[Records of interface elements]
★ ★ ★

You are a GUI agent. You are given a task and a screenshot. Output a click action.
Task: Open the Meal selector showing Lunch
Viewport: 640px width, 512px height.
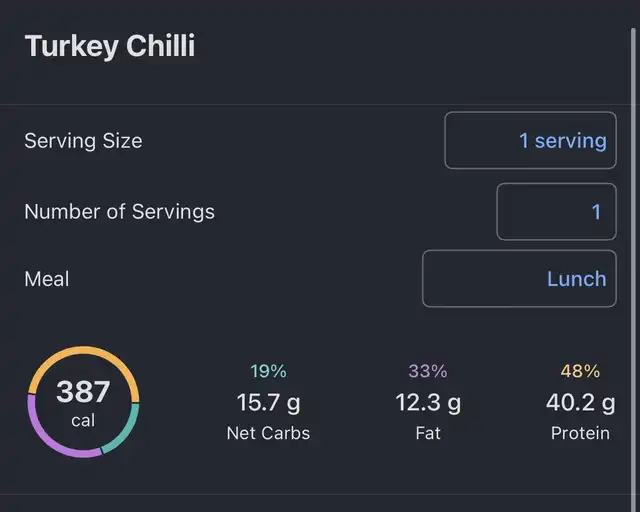(x=519, y=278)
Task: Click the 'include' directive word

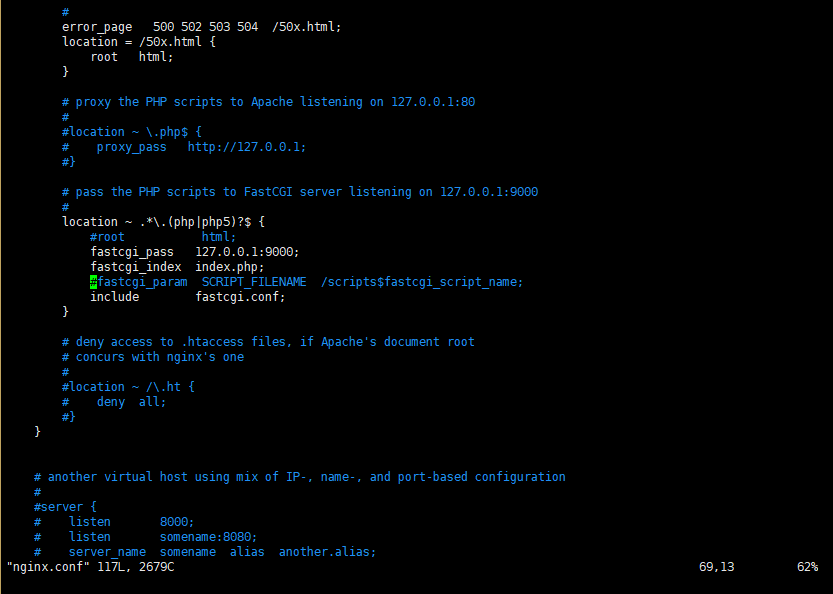Action: click(x=115, y=297)
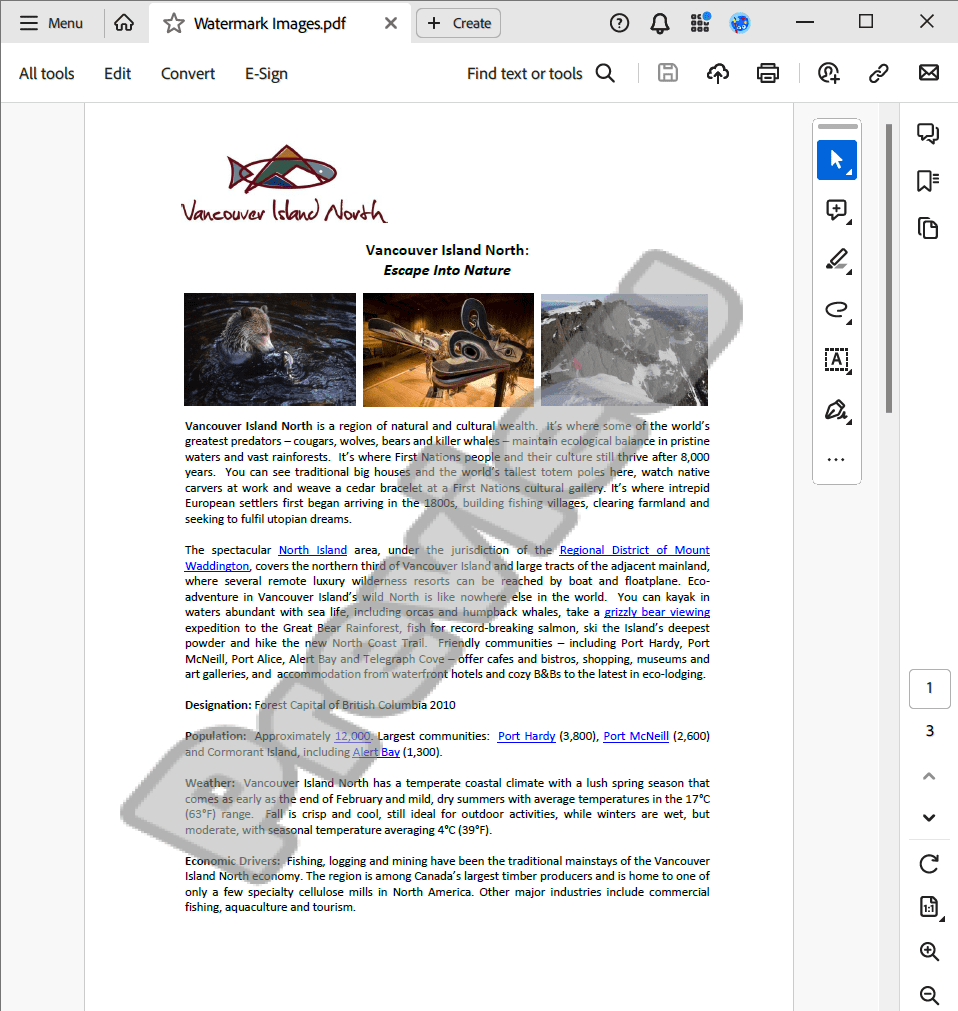Select the freehand Draw tool
Image resolution: width=958 pixels, height=1011 pixels.
click(x=837, y=310)
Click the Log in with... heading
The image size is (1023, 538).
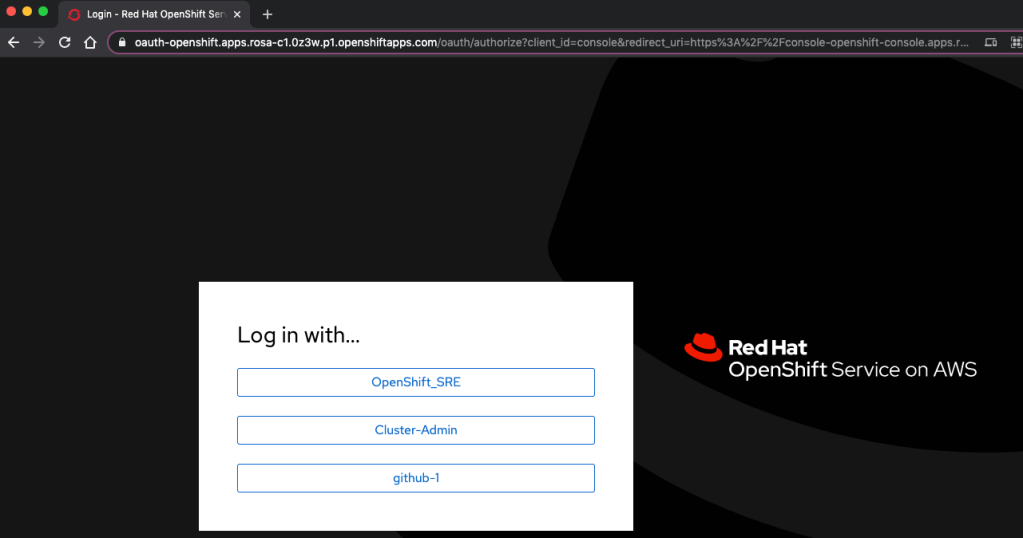[x=298, y=335]
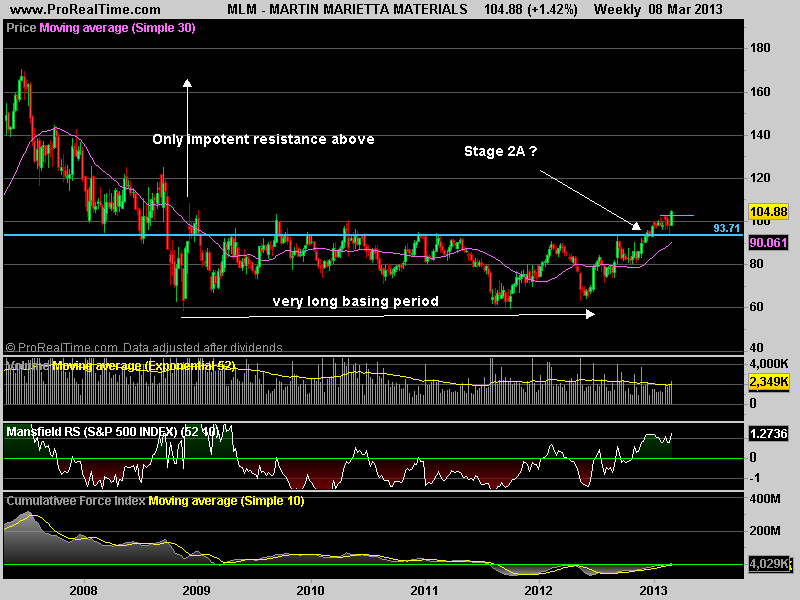Viewport: 800px width, 600px height.
Task: Click the right arrowhead under basing period
Action: pyautogui.click(x=590, y=314)
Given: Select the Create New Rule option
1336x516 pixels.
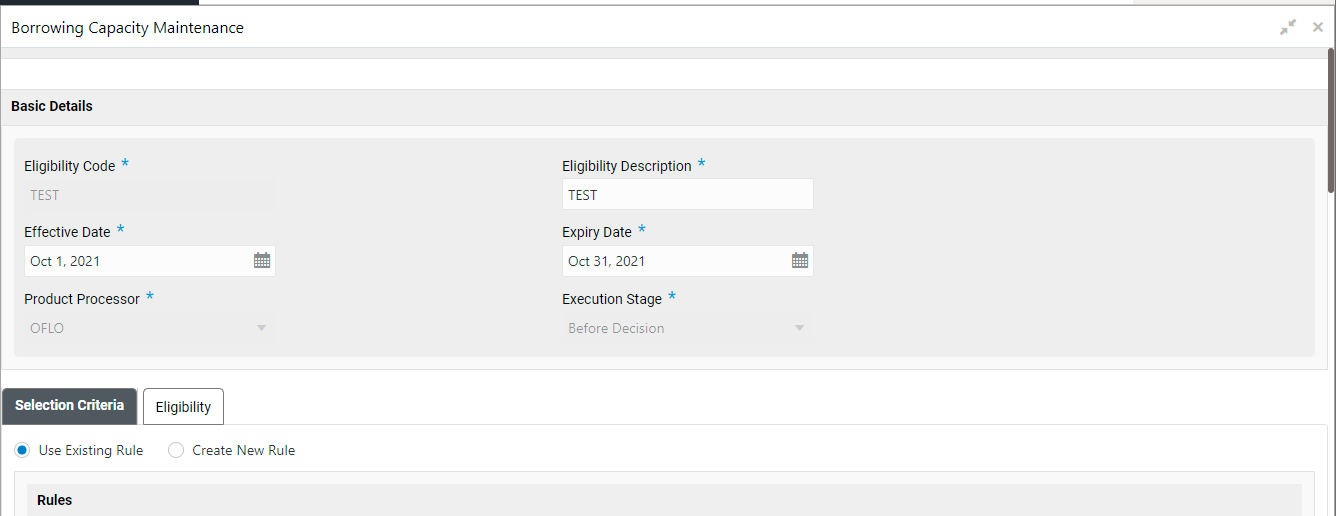Looking at the screenshot, I should click(x=176, y=451).
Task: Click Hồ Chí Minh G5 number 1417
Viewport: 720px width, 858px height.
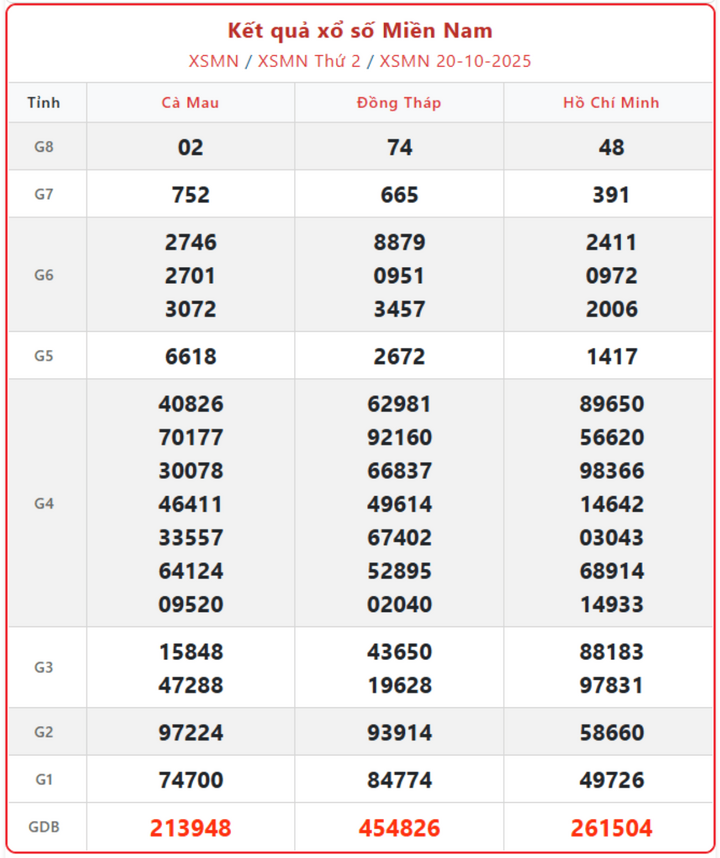Action: [611, 356]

★ ★ ★

Output the records as a two-column CSV with the columns request and response, starting with the line containing "Task: Click Hồ Chí Minh G5 number 1417" and going on through the end of the records. Include one row per request, put each field in quotation marks, replace line breaks with spaces, and leave out the pictures.

request,response
"Task: Click Hồ Chí Minh G5 number 1417 Viewport: 720px width, 858px height.","Action: [611, 356]"